→ **Required task**: Convert the listing lines from the line with "Open Signature Preferences settings" to the line with "Action: click(29, 169)", inclusive, into a JSON list of strings with one string per line and blank lines omitted.

→ **Data on locating visible targets**:
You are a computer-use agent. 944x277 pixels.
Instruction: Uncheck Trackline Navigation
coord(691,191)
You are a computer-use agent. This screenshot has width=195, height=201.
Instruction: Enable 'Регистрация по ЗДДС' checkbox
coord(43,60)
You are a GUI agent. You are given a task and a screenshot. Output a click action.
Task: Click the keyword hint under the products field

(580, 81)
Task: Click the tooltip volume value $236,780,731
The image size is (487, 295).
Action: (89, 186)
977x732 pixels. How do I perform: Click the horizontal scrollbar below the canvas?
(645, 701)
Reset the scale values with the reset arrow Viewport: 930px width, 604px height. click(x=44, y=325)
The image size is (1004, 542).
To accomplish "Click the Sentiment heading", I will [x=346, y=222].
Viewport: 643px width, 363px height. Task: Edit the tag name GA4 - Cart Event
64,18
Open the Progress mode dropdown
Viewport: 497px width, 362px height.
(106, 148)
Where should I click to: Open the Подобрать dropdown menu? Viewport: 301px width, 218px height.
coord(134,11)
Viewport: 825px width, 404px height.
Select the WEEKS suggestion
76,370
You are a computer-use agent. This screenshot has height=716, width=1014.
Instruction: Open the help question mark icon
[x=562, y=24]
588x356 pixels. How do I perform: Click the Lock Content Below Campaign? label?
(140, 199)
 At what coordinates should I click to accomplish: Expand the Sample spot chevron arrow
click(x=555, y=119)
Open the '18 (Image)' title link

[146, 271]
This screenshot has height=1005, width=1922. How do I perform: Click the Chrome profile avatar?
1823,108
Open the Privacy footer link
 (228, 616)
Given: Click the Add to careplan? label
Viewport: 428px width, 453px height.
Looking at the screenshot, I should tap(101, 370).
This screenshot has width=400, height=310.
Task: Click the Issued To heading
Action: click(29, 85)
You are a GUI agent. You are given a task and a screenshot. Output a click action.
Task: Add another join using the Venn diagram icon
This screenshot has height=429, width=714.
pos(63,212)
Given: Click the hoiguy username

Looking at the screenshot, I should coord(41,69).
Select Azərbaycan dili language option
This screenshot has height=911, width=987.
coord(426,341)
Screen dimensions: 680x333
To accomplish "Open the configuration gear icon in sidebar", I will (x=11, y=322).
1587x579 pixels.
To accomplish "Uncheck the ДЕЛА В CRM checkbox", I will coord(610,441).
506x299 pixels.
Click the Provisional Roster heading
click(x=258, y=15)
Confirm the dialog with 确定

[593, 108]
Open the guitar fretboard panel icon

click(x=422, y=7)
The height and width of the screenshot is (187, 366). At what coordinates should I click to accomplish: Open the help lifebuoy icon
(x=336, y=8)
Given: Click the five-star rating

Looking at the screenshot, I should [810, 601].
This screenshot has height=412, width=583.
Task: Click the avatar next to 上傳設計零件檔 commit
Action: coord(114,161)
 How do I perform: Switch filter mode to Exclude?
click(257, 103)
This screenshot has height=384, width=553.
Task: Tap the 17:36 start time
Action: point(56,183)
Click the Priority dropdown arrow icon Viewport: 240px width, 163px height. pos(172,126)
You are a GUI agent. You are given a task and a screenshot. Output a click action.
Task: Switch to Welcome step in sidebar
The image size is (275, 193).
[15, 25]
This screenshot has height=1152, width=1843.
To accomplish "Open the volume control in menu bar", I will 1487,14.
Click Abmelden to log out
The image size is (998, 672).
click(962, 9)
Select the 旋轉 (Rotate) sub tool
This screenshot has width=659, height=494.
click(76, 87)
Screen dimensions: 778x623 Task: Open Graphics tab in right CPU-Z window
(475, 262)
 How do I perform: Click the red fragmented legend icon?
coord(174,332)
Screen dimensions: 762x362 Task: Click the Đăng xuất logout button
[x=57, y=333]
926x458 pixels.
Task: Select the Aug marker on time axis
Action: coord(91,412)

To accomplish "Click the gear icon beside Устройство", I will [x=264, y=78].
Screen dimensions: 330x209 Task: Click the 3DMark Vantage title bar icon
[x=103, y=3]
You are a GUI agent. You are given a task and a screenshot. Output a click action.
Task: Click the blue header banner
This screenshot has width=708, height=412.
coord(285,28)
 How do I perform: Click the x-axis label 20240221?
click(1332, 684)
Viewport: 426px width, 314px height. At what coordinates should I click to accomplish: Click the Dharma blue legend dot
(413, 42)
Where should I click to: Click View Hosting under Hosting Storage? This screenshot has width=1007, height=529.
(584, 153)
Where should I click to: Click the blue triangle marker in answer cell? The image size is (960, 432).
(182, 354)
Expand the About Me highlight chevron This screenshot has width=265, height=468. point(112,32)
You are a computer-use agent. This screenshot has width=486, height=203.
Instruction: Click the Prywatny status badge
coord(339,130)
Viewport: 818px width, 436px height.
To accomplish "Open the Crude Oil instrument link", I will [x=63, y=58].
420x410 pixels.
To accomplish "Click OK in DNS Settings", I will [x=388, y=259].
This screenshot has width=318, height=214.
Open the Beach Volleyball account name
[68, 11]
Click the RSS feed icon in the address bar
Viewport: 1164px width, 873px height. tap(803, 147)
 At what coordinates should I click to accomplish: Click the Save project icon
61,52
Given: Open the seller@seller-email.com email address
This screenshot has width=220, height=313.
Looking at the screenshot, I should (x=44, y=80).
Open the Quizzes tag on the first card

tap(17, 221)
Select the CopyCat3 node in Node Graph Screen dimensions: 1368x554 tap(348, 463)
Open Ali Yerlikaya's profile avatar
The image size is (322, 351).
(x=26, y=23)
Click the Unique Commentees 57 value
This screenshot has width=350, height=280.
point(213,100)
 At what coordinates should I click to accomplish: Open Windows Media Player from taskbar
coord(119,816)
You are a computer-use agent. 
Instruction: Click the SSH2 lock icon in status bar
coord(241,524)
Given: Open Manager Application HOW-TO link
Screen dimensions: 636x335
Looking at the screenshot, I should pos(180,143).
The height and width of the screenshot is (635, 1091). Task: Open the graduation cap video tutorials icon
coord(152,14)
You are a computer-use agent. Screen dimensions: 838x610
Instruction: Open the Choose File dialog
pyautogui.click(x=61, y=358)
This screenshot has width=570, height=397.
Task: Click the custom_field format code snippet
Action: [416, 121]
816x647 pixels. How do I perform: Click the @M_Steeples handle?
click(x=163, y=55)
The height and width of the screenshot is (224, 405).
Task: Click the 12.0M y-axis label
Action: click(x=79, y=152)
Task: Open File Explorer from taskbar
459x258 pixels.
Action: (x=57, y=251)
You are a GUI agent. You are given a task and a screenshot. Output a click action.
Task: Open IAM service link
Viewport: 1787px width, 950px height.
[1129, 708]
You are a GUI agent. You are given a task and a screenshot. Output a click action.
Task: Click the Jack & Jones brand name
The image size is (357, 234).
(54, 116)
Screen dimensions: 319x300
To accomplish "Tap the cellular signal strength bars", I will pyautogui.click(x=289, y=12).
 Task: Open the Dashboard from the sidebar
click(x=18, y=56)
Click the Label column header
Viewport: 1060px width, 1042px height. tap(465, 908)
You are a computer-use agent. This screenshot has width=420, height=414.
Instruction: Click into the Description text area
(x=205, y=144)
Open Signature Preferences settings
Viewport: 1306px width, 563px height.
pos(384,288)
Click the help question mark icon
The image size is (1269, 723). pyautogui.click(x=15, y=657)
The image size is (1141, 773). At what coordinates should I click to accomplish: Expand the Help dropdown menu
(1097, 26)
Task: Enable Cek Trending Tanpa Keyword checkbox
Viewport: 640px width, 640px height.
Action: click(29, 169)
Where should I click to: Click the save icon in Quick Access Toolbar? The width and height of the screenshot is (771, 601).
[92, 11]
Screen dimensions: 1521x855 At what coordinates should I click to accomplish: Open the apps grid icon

→ **Complete answer**:
[
  "Open Signature Preferences settings",
  "Viewport: 1306px width, 563px height.",
  "pos(384,288)",
  "Click the help question mark icon",
  "The image size is (1269, 723). pyautogui.click(x=15, y=657)",
  "The image size is (1141, 773). At what coordinates should I click to accomplish: Expand the Help dropdown menu",
  "(1097, 26)",
  "Task: Enable Cek Trending Tanpa Keyword checkbox",
  "Viewport: 640px width, 640px height.",
  "Action: click(29, 169)"
]